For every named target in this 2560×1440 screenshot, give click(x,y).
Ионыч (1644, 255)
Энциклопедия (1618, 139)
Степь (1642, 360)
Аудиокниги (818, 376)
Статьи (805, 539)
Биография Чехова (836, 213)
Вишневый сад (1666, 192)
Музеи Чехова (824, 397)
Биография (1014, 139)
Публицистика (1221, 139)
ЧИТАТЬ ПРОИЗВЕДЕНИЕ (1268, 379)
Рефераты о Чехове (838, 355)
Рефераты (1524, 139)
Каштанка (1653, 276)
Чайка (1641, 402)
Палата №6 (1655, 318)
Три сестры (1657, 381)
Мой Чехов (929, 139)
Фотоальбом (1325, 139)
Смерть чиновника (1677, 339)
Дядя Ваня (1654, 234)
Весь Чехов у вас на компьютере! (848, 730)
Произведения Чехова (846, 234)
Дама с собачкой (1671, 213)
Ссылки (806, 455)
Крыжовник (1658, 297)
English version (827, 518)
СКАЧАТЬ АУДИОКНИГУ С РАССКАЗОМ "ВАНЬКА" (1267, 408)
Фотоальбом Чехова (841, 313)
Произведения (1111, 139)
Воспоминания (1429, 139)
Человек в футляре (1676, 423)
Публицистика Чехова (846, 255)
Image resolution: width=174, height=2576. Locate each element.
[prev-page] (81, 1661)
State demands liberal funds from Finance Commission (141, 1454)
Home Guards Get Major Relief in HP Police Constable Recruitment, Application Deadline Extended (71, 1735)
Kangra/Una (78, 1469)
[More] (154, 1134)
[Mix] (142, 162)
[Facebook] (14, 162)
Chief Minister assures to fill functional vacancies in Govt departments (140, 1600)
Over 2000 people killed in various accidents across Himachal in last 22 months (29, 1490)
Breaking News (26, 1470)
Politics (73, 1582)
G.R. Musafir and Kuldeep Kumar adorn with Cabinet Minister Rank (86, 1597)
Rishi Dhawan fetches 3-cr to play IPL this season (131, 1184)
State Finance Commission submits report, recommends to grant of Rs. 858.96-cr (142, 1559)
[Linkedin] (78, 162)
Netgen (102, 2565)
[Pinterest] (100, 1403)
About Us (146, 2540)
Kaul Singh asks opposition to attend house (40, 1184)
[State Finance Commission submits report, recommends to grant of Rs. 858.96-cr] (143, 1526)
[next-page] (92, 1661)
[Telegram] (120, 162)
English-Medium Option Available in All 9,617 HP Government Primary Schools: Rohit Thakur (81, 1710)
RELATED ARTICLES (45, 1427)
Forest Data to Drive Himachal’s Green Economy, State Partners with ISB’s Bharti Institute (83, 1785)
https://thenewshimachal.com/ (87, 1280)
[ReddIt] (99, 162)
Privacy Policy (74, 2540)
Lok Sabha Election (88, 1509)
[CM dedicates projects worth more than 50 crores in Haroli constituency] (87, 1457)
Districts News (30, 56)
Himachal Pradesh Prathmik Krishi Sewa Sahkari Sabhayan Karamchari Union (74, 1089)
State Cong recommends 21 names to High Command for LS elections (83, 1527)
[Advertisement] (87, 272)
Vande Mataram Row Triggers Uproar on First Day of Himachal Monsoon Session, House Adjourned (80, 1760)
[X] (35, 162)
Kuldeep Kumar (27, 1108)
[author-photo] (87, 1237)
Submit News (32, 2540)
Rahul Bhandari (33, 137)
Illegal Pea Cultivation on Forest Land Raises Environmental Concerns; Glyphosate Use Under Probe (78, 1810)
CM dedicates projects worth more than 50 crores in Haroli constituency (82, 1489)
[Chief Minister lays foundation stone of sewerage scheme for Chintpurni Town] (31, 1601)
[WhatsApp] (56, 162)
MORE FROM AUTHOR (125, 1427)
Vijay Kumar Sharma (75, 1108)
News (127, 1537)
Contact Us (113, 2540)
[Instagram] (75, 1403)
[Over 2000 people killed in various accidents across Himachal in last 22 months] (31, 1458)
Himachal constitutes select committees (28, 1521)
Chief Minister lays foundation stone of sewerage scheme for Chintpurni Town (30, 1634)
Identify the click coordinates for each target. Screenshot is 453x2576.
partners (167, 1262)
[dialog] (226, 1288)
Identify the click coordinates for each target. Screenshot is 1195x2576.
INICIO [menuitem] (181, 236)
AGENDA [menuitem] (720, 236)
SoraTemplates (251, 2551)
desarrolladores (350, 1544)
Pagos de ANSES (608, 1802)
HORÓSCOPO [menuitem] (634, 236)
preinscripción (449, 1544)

# WHAT IS NEEDED
What is needed is a verbatim copy of every line in the records above from the one containing "Дама с собачкой (1671, 213)" down to the one containing "Privacy Policy (74, 2540)", both included, and nothing more.

# PROBLEM SOLUTION
Дама с собачкой (1671, 213)
Ссылки (806, 455)
Крыжовник (1658, 297)
English version (827, 518)
СКАЧАТЬ АУДИОКНИГУ С РАССКАЗОМ "ВАНЬКА" (1267, 408)
Фотоальбом Чехова (841, 313)
Произведения (1111, 139)
Воспоминания (1429, 139)
Человек в футляре (1676, 423)
Публицистика Чехова (846, 255)
Image resolution: width=174, height=2576. Locate each element.
[prev-page] (81, 1661)
State demands liberal funds from Finance Commission (141, 1454)
Home Guards Get Major Relief in HP Police Constable Recruitment, Application Deadline Extended (71, 1735)
Kangra/Una (78, 1469)
[More] (154, 1134)
[Mix] (142, 162)
[Facebook] (14, 162)
Chief Minister assures to fill functional vacancies in Govt departments (140, 1600)
Over 2000 people killed in various accidents across Himachal in last 22 months (29, 1490)
Breaking News (26, 1470)
Politics (73, 1582)
G.R. Musafir and Kuldeep Kumar adorn with Cabinet Minister Rank (86, 1597)
Rishi Dhawan fetches 3-cr to play IPL this season (131, 1184)
State Finance Commission submits report, recommends to grant of Rs. 858.96-cr (142, 1559)
[Linkedin] (78, 162)
Netgen (102, 2565)
[Pinterest] (100, 1403)
About Us (146, 2540)
Kaul Singh asks opposition to attend house (40, 1184)
[State Finance Commission submits report, recommends to grant of Rs. 858.96-cr] (143, 1526)
[next-page] (92, 1661)
[Telegram] (120, 162)
English-Medium Option Available in All 9,617 HP Government Primary Schools: Rohit Thakur (81, 1710)
RELATED ARTICLES (45, 1427)
Forest Data to Drive Himachal’s Green Economy, State Partners with ISB’s Bharti Institute (83, 1785)
https://thenewshimachal.com/ (87, 1280)
[ReddIt] (99, 162)
Privacy Policy (74, 2540)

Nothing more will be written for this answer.